**Goal of the exercise**
In the records below, rename "Execute" to "Run" in everything from the line containing "Image resolution: width=944" down to the line containing "Click the Execute". Give only those lines, with nothing else changed.

**Materials provided**
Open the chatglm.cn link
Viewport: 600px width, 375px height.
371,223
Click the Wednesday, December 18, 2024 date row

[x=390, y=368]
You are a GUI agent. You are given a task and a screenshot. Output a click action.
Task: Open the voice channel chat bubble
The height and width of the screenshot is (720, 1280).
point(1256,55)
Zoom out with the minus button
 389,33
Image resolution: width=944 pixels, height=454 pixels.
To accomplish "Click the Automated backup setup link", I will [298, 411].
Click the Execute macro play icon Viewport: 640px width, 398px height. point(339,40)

...

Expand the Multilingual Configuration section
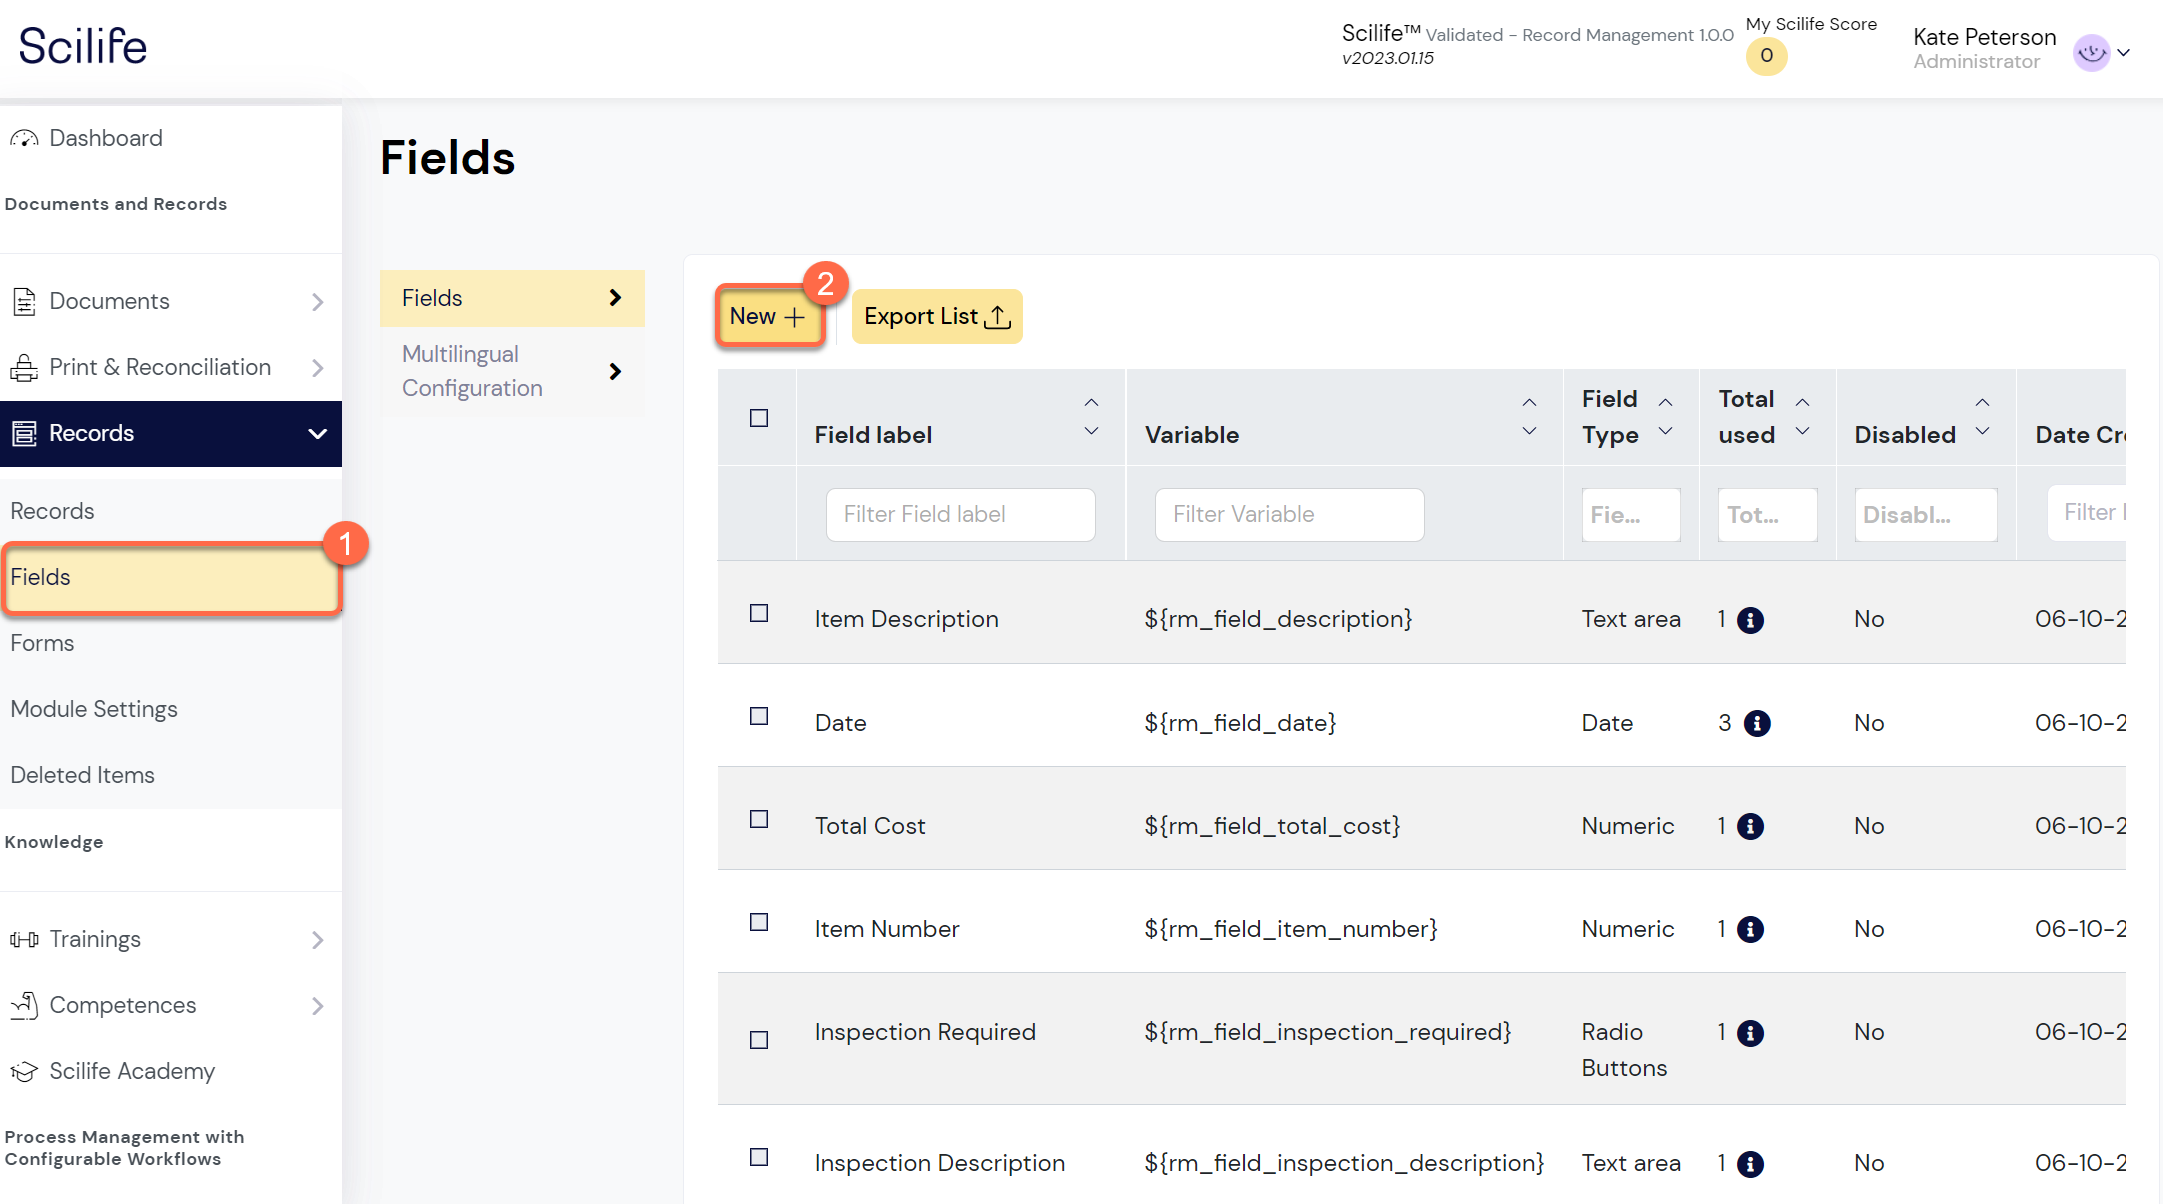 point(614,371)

==

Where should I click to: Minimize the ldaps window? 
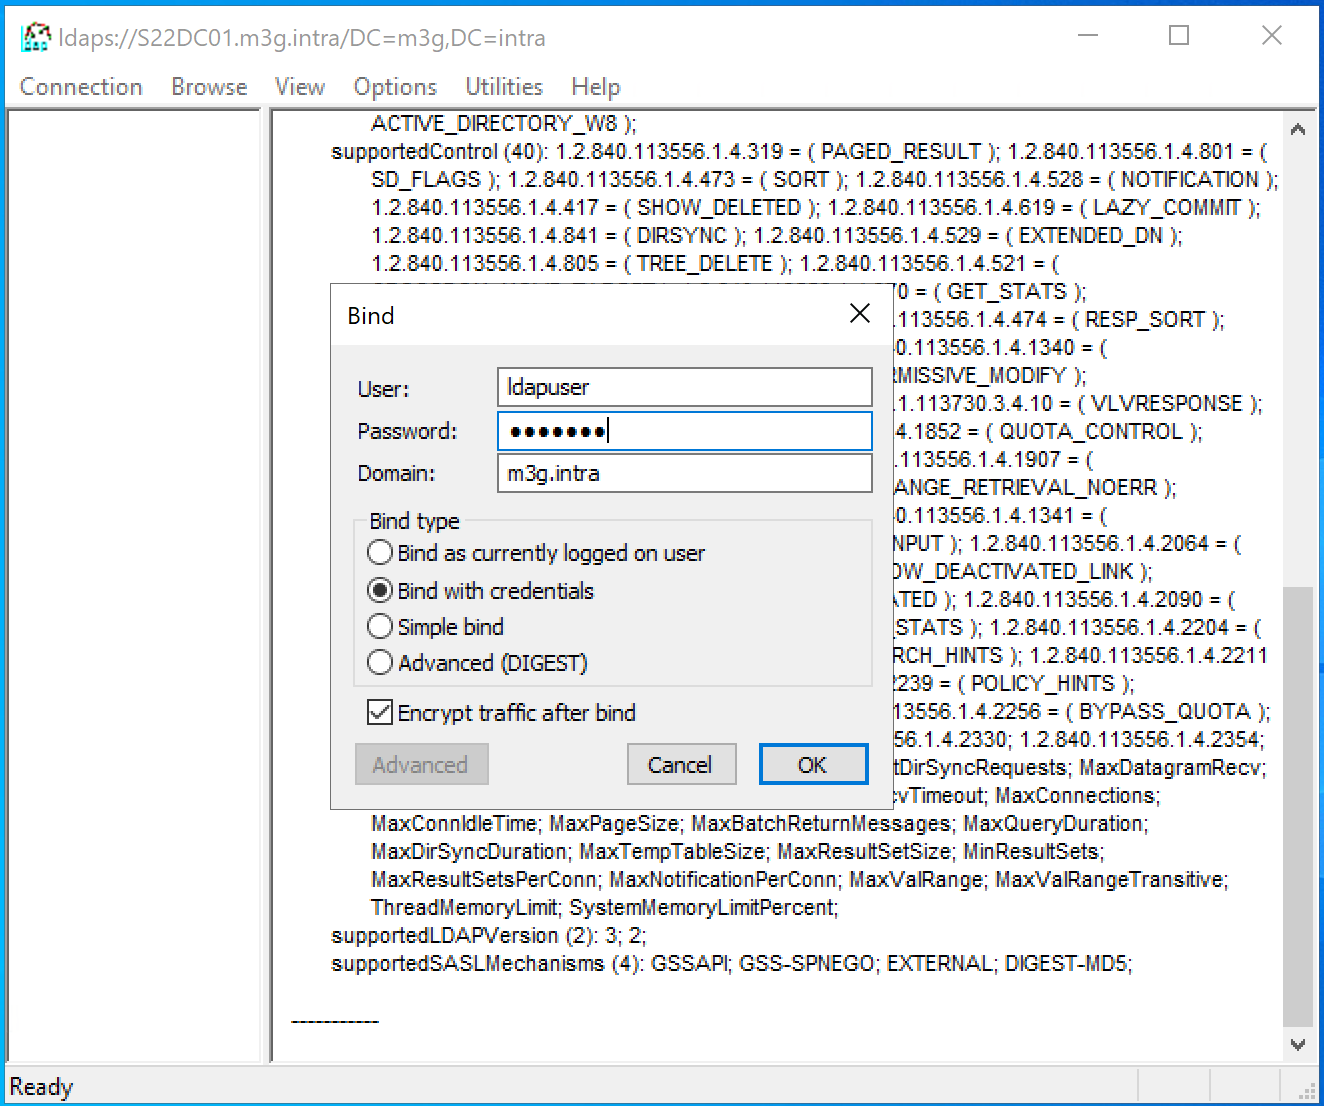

**Response to this exercise**
Image resolution: width=944 pixels, height=454 pixels.
To accomplish "Click the Automated backup setup link", I will [298, 411].
Click the Run macro play icon Viewport: 640px width, 398px height. point(339,40)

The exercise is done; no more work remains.